When Mary Anne Singleton visits San Francisco, she decides to stay there permanently, leaving her more traditional life back in Cleveland. She finds a place to live at 28 Barbary Lane, where the occupants of the various apartments operate much like a large, dysfunctional family.
I began this book with mixed feelings. The writing is very sparse in a way I don’t normally appreciate. The narration didn’t explore thoughts or emotions of the characters, but instead simply recited the actions and dialogue of a huge cast, most of whom crossed paths and intermingled throughout the book. For the first half of the book, I felt no connection to the characters because of the way the book was written, and so reading it felt more of an academic experience than an emotional one. I did enjoy the historical aspect, and felt like Maupin did a fantastic job illustrating the details of life in San Francisco in the 70s. I felt like I was learning a lot, that the book was broadening my sense of cultural history.

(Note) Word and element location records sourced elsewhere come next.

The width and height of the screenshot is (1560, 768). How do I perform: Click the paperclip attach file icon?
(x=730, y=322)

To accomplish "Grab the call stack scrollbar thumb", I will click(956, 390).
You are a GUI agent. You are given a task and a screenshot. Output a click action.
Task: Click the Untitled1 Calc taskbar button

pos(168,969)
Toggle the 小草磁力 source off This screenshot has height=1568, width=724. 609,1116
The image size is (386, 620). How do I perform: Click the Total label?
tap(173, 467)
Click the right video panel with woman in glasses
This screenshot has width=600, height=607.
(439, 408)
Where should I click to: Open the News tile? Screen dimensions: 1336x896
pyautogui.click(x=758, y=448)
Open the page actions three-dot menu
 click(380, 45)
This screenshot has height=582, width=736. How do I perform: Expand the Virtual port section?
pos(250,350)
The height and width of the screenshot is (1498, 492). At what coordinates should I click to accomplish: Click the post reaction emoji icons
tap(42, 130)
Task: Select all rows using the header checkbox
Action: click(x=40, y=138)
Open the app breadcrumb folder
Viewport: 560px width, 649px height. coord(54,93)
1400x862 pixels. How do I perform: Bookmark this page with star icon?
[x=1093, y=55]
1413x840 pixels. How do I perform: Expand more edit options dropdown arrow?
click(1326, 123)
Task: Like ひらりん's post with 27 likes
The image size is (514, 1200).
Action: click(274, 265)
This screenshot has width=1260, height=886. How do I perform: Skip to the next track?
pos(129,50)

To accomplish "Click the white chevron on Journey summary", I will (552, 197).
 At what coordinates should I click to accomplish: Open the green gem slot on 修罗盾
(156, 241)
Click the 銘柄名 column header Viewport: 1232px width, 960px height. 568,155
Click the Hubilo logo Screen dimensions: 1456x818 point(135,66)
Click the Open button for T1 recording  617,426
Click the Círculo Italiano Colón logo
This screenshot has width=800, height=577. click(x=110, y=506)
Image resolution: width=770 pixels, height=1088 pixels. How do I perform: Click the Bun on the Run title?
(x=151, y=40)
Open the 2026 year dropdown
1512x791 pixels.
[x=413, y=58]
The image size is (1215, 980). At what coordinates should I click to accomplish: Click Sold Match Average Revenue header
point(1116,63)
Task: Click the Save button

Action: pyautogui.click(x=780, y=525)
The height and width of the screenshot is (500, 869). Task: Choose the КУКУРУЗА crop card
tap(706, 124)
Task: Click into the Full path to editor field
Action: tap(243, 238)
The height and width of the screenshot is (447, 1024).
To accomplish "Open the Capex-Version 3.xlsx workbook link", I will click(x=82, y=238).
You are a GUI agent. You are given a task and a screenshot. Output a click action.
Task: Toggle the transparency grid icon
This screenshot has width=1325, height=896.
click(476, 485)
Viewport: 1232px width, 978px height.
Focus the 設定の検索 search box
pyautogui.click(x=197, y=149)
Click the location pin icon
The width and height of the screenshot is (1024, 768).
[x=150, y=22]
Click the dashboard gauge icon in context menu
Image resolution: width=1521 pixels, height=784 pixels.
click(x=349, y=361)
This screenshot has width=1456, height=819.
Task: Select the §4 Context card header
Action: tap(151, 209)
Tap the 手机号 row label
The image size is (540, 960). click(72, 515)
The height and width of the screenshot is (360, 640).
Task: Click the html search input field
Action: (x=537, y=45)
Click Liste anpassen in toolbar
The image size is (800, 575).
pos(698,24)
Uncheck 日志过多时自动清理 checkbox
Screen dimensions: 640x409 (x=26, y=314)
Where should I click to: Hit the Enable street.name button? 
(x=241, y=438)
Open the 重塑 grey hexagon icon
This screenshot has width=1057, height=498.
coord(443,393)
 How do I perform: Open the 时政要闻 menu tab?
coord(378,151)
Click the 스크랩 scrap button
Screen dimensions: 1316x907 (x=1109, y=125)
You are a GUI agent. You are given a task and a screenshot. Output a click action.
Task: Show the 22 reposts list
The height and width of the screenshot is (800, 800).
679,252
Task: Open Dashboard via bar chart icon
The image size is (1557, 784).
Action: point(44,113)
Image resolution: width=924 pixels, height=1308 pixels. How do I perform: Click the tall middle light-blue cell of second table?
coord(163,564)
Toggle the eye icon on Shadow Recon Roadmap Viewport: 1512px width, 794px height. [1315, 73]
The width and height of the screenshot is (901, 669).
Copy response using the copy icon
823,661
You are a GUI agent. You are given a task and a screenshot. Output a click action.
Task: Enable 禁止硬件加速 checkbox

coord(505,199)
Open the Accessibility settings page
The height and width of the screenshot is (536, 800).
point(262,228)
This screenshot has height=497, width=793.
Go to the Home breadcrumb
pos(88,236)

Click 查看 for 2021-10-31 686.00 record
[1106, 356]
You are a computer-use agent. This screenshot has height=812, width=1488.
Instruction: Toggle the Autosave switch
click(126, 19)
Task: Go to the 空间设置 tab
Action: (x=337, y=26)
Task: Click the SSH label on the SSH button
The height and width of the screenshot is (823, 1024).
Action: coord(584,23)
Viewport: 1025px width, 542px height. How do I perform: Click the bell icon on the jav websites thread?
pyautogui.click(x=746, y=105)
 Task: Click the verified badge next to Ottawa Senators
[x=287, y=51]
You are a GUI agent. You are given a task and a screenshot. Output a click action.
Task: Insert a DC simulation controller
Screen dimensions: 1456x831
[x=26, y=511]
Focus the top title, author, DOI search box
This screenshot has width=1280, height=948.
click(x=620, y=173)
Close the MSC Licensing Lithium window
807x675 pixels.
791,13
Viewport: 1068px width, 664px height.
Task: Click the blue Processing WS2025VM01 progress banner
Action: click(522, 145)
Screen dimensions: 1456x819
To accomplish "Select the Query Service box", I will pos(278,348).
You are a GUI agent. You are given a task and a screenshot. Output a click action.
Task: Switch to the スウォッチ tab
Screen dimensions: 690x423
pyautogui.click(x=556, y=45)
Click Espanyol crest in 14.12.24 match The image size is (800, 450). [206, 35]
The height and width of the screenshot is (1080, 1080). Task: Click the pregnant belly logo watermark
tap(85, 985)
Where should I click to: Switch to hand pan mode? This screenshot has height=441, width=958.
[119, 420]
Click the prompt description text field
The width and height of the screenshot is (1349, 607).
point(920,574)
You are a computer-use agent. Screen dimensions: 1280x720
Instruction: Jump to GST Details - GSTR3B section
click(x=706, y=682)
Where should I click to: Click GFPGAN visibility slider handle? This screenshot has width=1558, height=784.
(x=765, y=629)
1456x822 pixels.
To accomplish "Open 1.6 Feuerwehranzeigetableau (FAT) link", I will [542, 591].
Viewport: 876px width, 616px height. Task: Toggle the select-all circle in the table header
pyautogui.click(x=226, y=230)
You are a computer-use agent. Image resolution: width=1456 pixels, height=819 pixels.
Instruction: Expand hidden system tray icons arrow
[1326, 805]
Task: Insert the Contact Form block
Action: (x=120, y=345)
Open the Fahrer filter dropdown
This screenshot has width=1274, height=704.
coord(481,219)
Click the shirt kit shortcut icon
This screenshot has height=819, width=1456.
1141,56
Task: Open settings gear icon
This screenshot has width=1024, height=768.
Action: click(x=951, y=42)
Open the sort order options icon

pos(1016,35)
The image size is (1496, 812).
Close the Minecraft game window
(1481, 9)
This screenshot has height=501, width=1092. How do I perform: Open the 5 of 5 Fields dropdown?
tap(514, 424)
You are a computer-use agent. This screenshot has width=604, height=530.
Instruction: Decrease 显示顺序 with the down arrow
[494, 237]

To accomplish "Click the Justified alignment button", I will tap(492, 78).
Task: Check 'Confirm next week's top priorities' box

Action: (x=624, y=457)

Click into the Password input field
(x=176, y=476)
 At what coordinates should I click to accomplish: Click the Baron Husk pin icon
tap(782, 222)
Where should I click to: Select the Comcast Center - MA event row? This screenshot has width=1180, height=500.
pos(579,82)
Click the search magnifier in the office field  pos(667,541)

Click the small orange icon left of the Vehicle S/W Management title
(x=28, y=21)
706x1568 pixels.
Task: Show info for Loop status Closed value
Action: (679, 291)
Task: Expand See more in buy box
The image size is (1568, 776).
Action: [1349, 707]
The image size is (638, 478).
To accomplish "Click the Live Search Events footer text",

Halfway through, however, something changed. The writing itself didn’t change, but I suddenly started to care about the characters and story in a less-than-academic way. I’m not sure what caused the change – perhaps I just spent enough time with the characters? – but either way, I began to enjoy the book on two different levels. I was surprised by several of the major twists, and could relate all too well to the sort of listless hopelessness that pervaded the novel. It wormed its way into me, and by the end, I really liked the book. I’m glad I stuck with it long enough to get to that point.